QSI International School of Tbilisi (QSIT) is a nonprofit English-language International school in Tbilisi, Georgia. It was established in 1995. Its curriculum is similar to that of U.S. Schools. Students range from Pre-K (age 2) to Grade 12 (age 18). The current enrollment is about 250 students from 35 countries. QSIT is part of QSI and is accredited by the Middle States Association of Colleges and Schools. The accreditation was renewed in 2015.

== Facilities ==
In 2007 the school moved to a new 5600-square meter facility.

==Curriculum==
QSIT has a comprehensive program for university preparation. The curriculum includes English (reading, grammar, composition, and spelling) Mathematics, Cultural Studies, Science, Computer Literacy, Art, Music and Physical Education. Intensive English classes are offered to students who need additional help with English. Additional language acquisition, Language other than English (LOE), is provided in Georgian, Russian, German, French, Spanish, and Mandarin. Class sizes are kept small to ensure personal attention for ALL students.

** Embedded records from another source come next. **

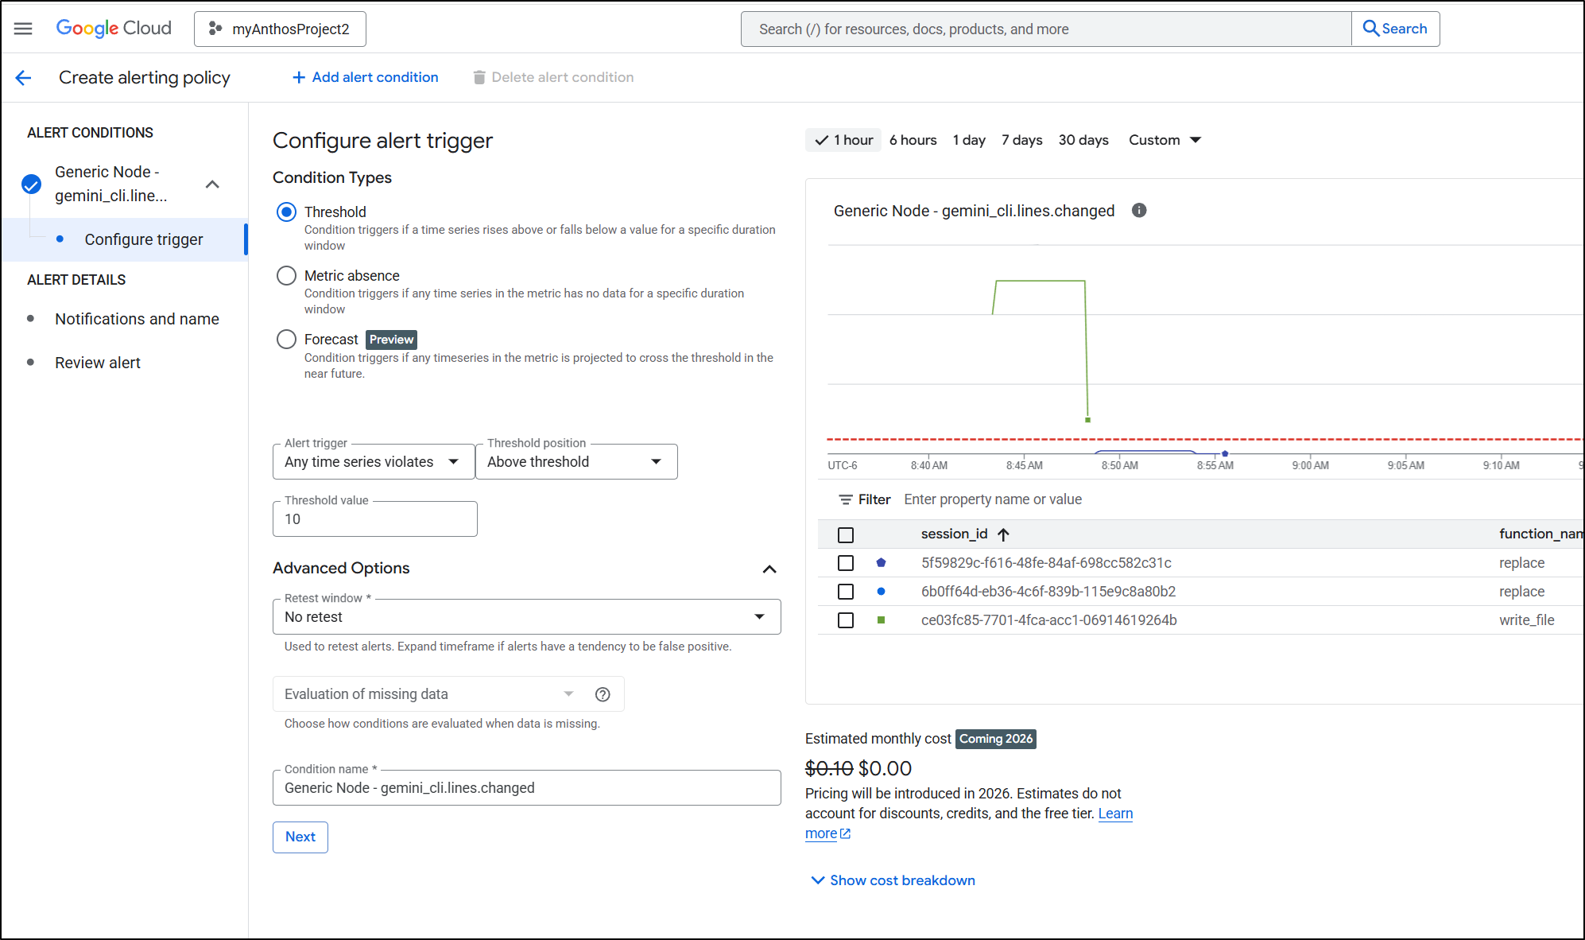Open the hamburger navigation menu
The height and width of the screenshot is (940, 1585).
(x=23, y=29)
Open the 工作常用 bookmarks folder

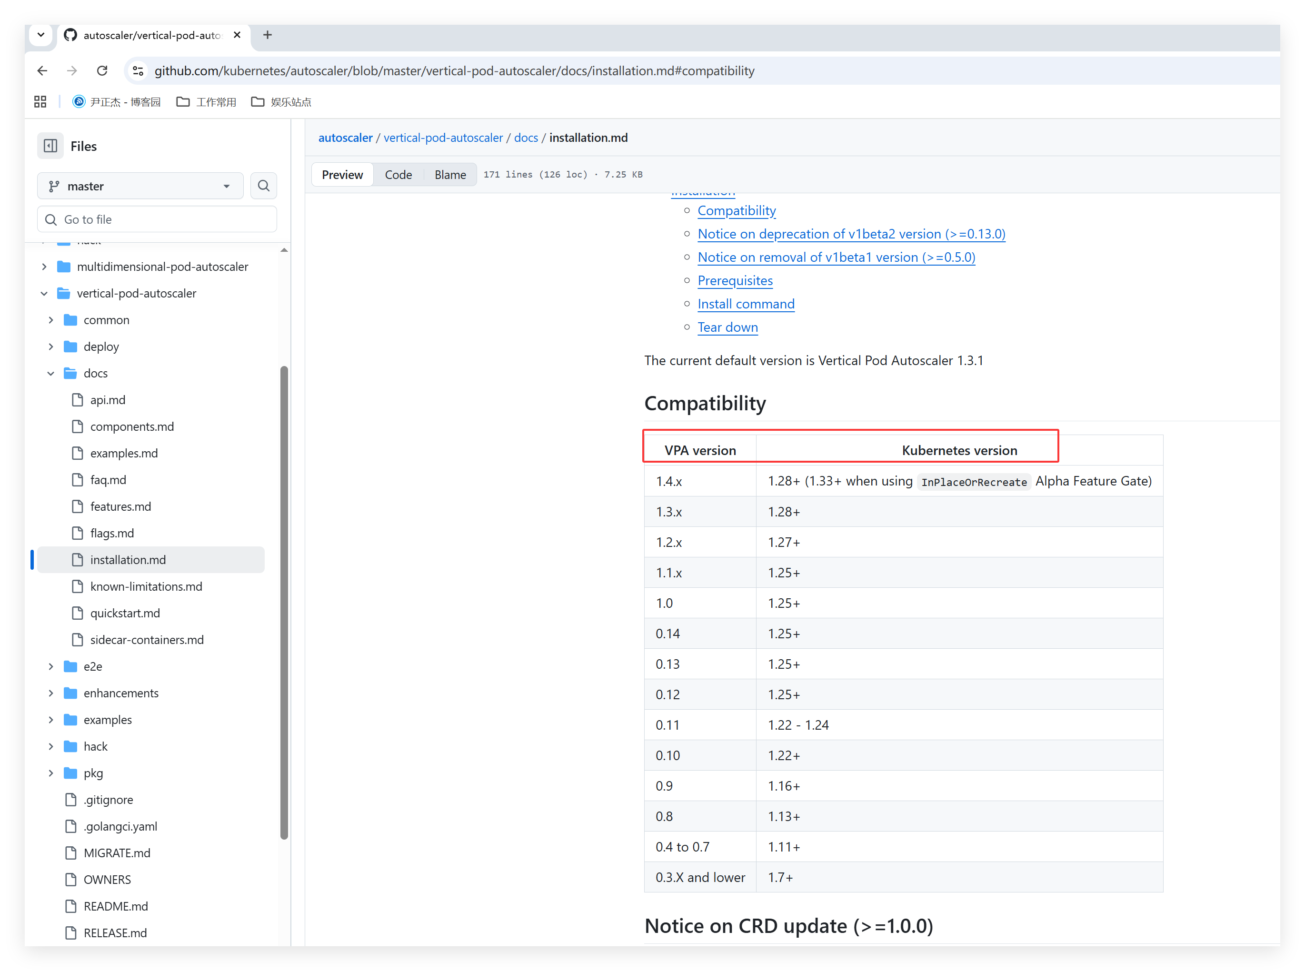206,102
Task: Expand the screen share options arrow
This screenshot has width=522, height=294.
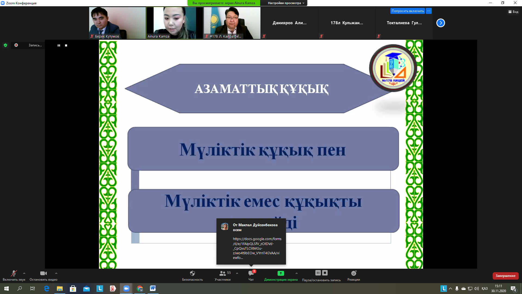Action: 297,273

In addition to students earning the Internationally Recognized QSI Diploma, Advanced Placement (AP) courses and examinations are offered. Every year 10-15 different AP courses are offered in QSIT: AP English literature, AP Physics, AP Calculus, AP Biology, AP Government & Politics and AP Economics.
Taking AP courses and exams improves students chances of getting into university and can even help them to minimize their university costs. If a student earns a qualifying score on AP Exam, they can receive credit for the equivalent course at universities across the United States and in 60 other countries around the world. Universities value students who take the most challenging courses available at their school - for QSIT, AP courses are the most advanced courses offered.

==Grading System==
QSIT adheres to a Mastery Learning approach to education that provides detailed feedback for students as they work toward ownership of the material. Grades reflect the current progress that students have made within a unit of study. When students demonstrate mastery they are rewarded with an 'A' or 'B'. Thus a student never fails in the traditional sense. Instead the student proceeds logically through the curriculum at a pace determined by his or her mastery of the material.